任务内容 ▸ 续写下面这篇讲元朝疆域与国号由来的文字,从其最后一句之后接着写。

原始文档 ▸

元朝疆土辽阔,乃史上强盛《元史》有言:“自封建变为郡县,有天下者,汉、隋、唐、宋为盛,然幅员之广,咸不逮元。汉梗于北狄,隋不能服东夷,唐患在西戎,宋患常在西北。若元,则起朔漠,并西域,平西夏,灭女真,臣高丽,定南诏,遂下江南,而天下为一,故其地北逾阴山,西极流沙,东尽辽左,南越海表。盖汉东西九千三百二里,南北一万三千三百六十八里,唐东西九千五百一十一里,南北一万六千九百一十八里,元东南所至不下汉、唐,而西北则过之,有难以里数限者矣。”
根据历代专家研究,鼎盛时期的元朝政府所管辖的疆土面积为1372平方公里,尽管当时的大蒙古国的疆土面积多达2400平方公里,但是因统治阶层矛盾,大蒙古国分裂已是必然之事,为确保自己势力所管辖区域的安全,忽必烈需要引用一个新的国号已示和大蒙古国的区别。为解决这一问题,时任元朝大臣的王恽上疏《乌台笔补》,疏文称:“伏见自古有天下之君,莫不首建国号,以明肇基之始,圣朝统接三五,以堂堂数万里之区宇,垂六十年大号未建,何以威仰万方,昭示后世?愚以谓国之称宜下公卿大臣及五品以上官集议阙下,则天下幸甚!”
乾卦中间最重要的几句话是“乾元亨利贞,彖曰,大哉乾元,万物资始,乃统天。象曰,天行健,君子以自强不息。”元是乾卦元、亨、利、贞四德之首,万物的生长,都靠着元开始,元是天地万物的本源,是天德的主宰。元是象征着“天行健,君子以自强不息”。这样深奥而美好的意思可谓兼顾了几方的传统和想法。

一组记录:
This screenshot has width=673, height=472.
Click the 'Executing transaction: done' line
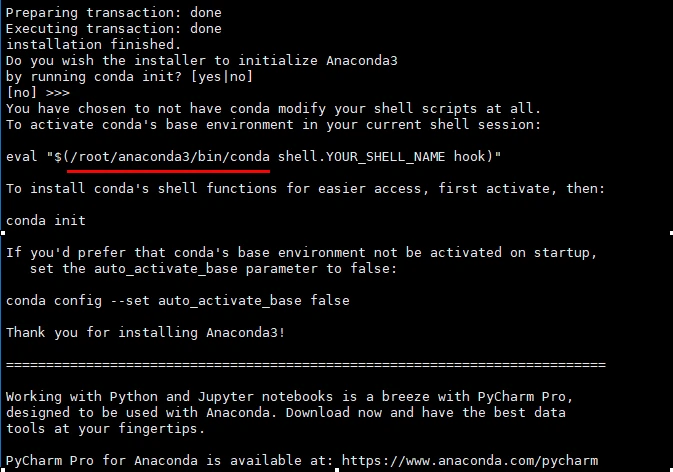tap(114, 29)
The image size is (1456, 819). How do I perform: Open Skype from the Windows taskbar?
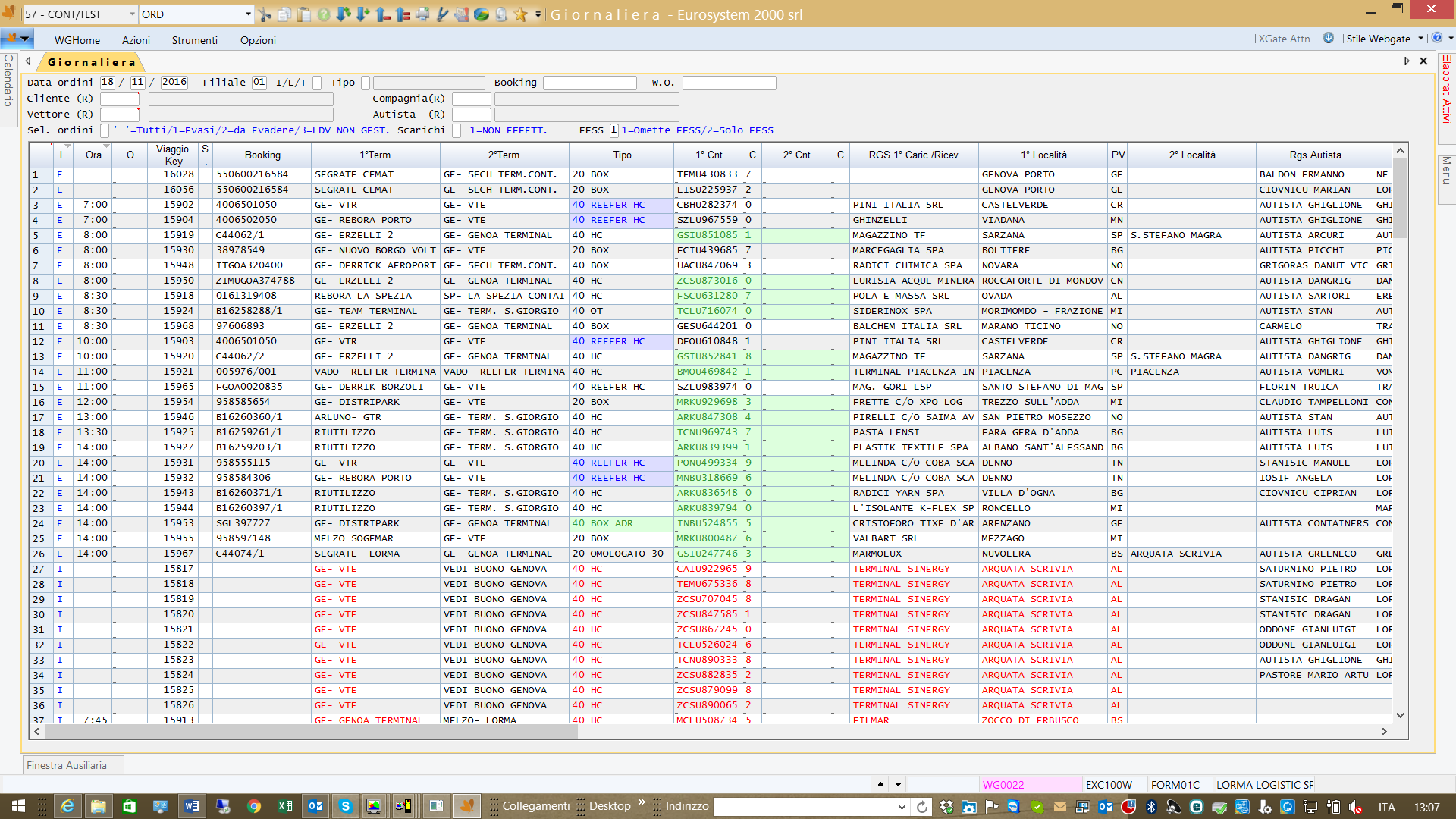click(345, 806)
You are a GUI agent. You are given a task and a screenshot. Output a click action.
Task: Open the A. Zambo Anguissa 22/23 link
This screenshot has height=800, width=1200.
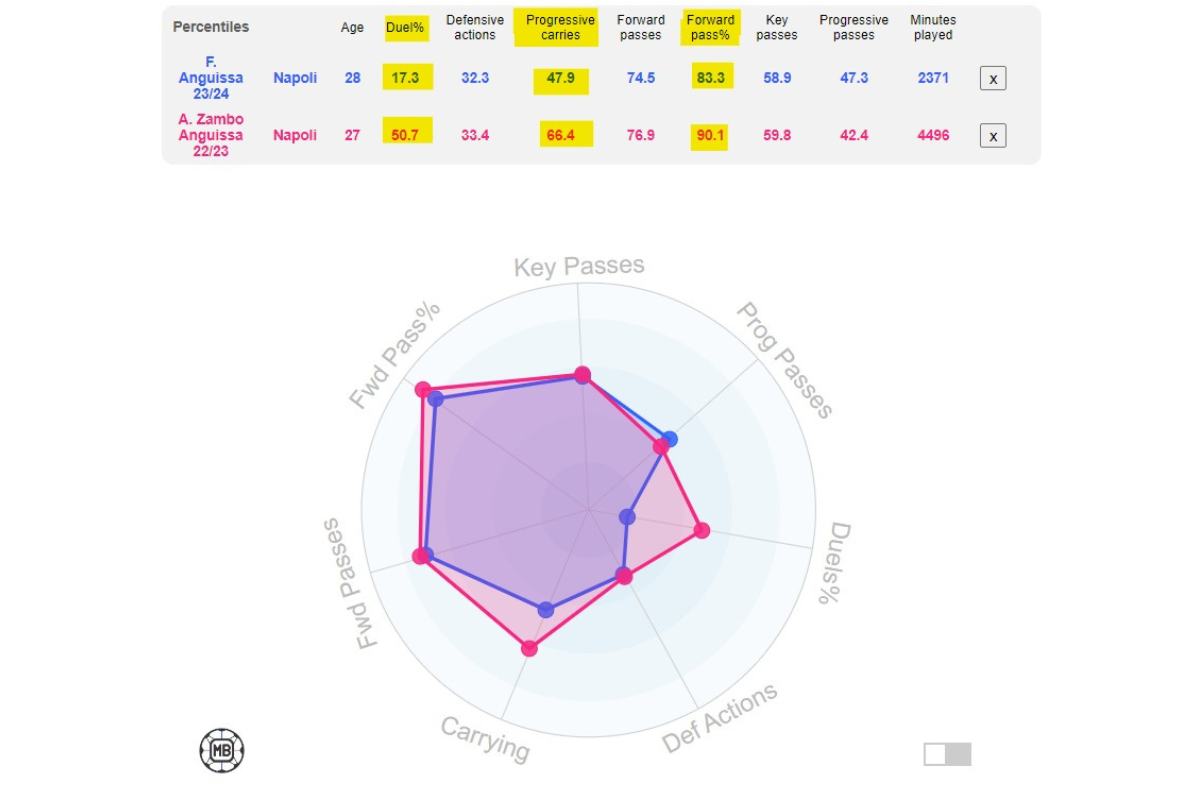[x=211, y=136]
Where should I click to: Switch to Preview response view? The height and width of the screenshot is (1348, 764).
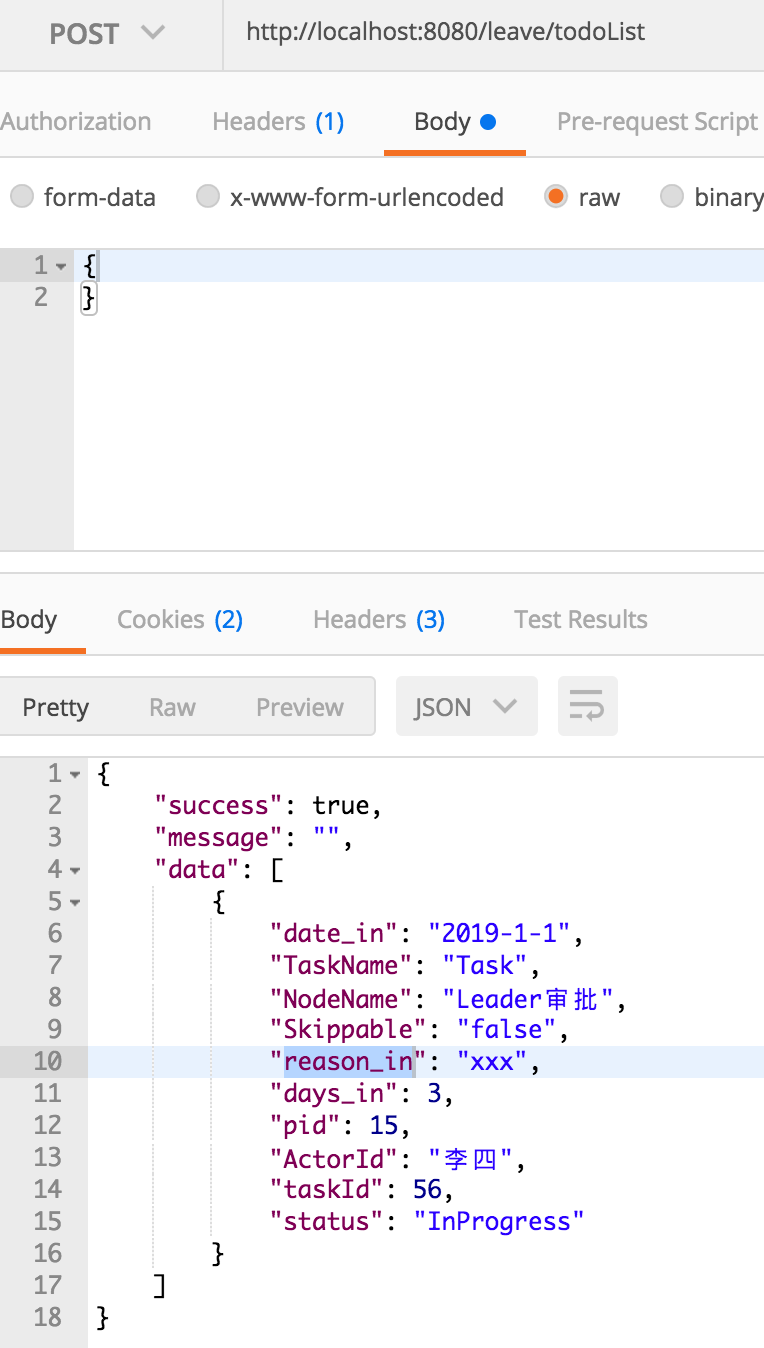[300, 707]
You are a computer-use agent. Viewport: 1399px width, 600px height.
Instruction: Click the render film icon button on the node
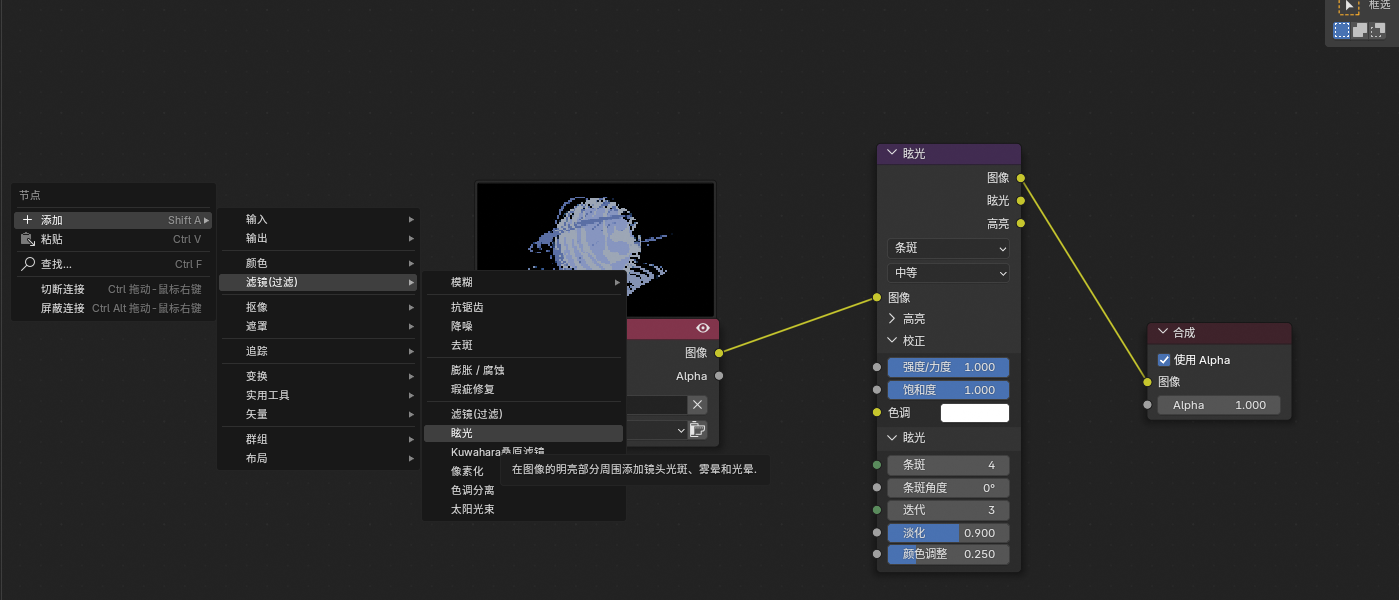point(697,430)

作答内容 ▸
“元”国号是有着多重的考虑的。第一,是和蒙古族的敬天和尚武的习俗相吻合的,乾是八卦之首,乾代表着天,又是六十四卦之一,象征着阳性和刚健。蒙古民族是一个敬天的民族,没有一事不归于天,那么如此,和乾相联系的元当然能够得到蒙古民族的接受。蒙古民族来自草原,草原的生存法则是弱肉强食,崇尚武力,追求胜利。身材高大魁梧的蒙古民族正是阳性和刚健的民族。第二点,以元为国号,迎合了汉人的心理需求,汉人也是敬天,畏天的。第三,以元为国号彰显了当时蒙古大汗之国的盛世武功。第四点,大元国号还和此前的“大蒙古国”“大朝”相联系,彼此衔接。成吉思汗建立大蒙古国之后,曾经使用过两个汉文的国号,一个是大蒙古国,一个是大朝。大蒙古国带有比较明显的民族色彩,主要是在外交文书中使用的,大朝是对汉人使用的,但是大朝有点不太像个正式的国号,所以等到大元国号启用以后,大蒙古国和大朝两个国号就废弃了。蒙古大汗前后使用的三个国号是一脉相承的,做的都是大字的文章,大元也是大,而且还是“大大”,只不过大元比之前两个显得更加有典有据,更加文雅,更加像一个正式的国号。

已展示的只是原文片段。